If it's Sunday, it must be Birmingham. Manchester and Bournemouth are disappearing in the rear view mirror as the party conference circus arrives in England's second city.
The Tories are in town "preparing for government" without looking too triumphalist about recent opinion polls.
Conservative conferences are often a struggle for hacks in search of a Welsh policy but there was a hint of one in the conference session just ended.
Tory Assembly leader Nick Bourne told party activists that a Conservative government might lift the ban on candidates standing in both individual constituencies and on regional lists.
Labour introduced the ban "to stop losers becoming winners" after several AMs found themselves elected to Cardiff Bay despite polling poorly in individual seats.
Mr Bourne may have been lulled into letting slip the idea by the comfort of his IKEA-style tub chair, his stage home for a conference session on the nations and regions of the UK.
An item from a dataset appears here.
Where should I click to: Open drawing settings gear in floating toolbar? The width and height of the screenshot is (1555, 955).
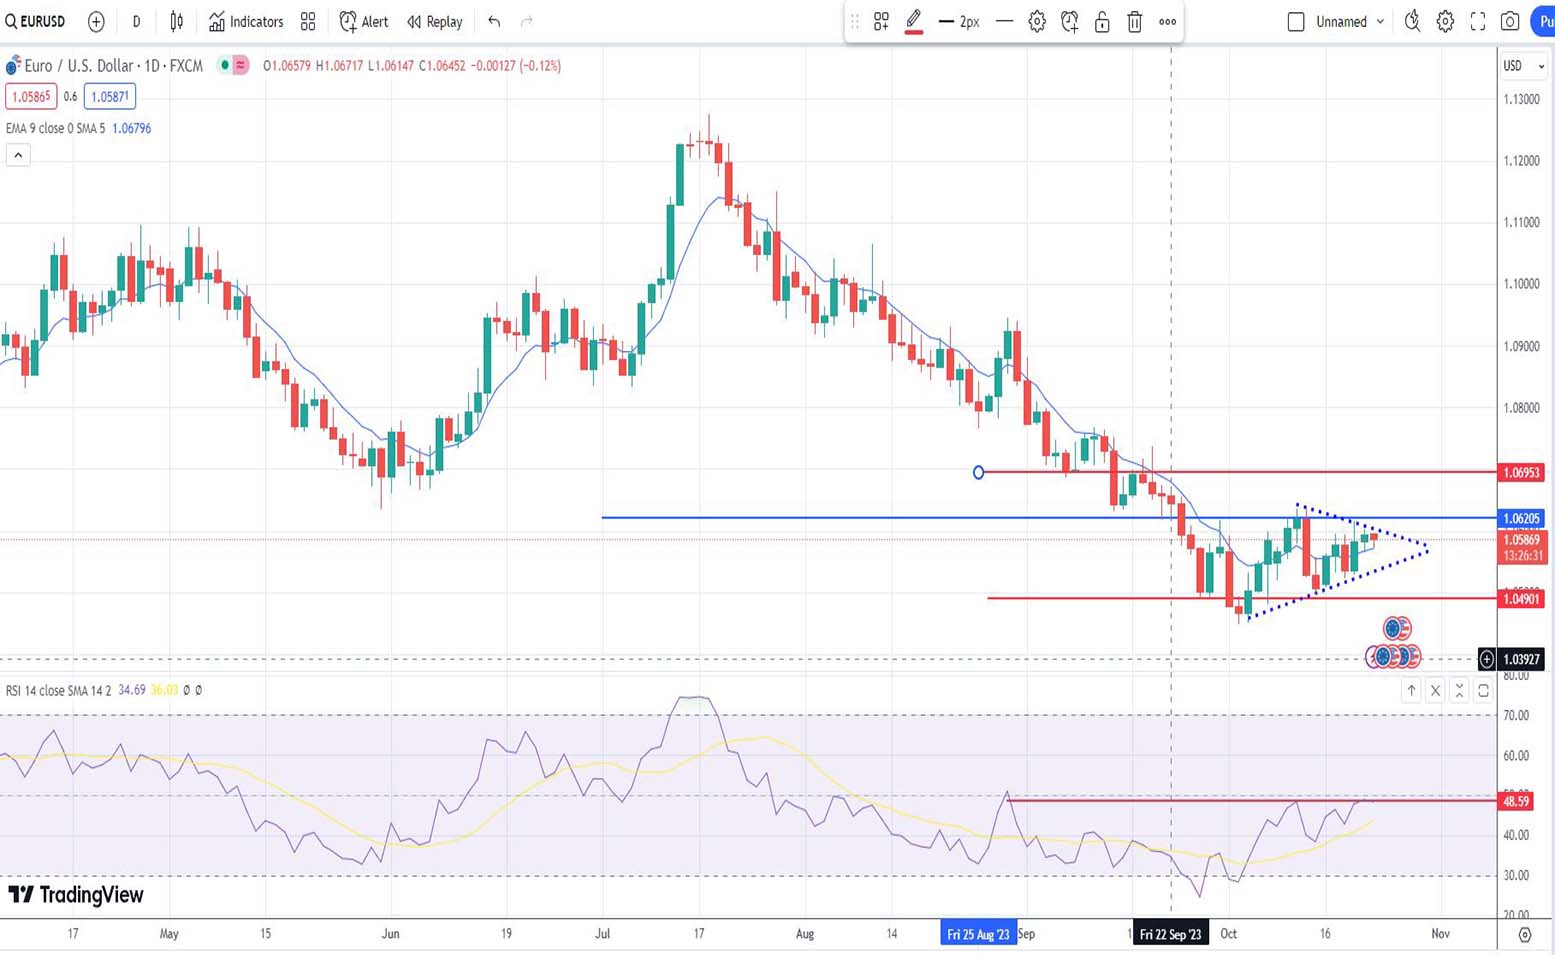tap(1037, 21)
The idea of re-storing dual candidacy may have been in the Tory manifesto for the last Assembly elections, but there's a big difference between a request to a Labour Government at Westminster and introducing a policy as a UK Government.
It was chaired by Cheryl Gillan, who looked very much at home in the role, more Trisha than Jerry Springer.
"Chat Show Cheryl" clearly has other options should she not find herself around the cabinet table in a Conservative Government.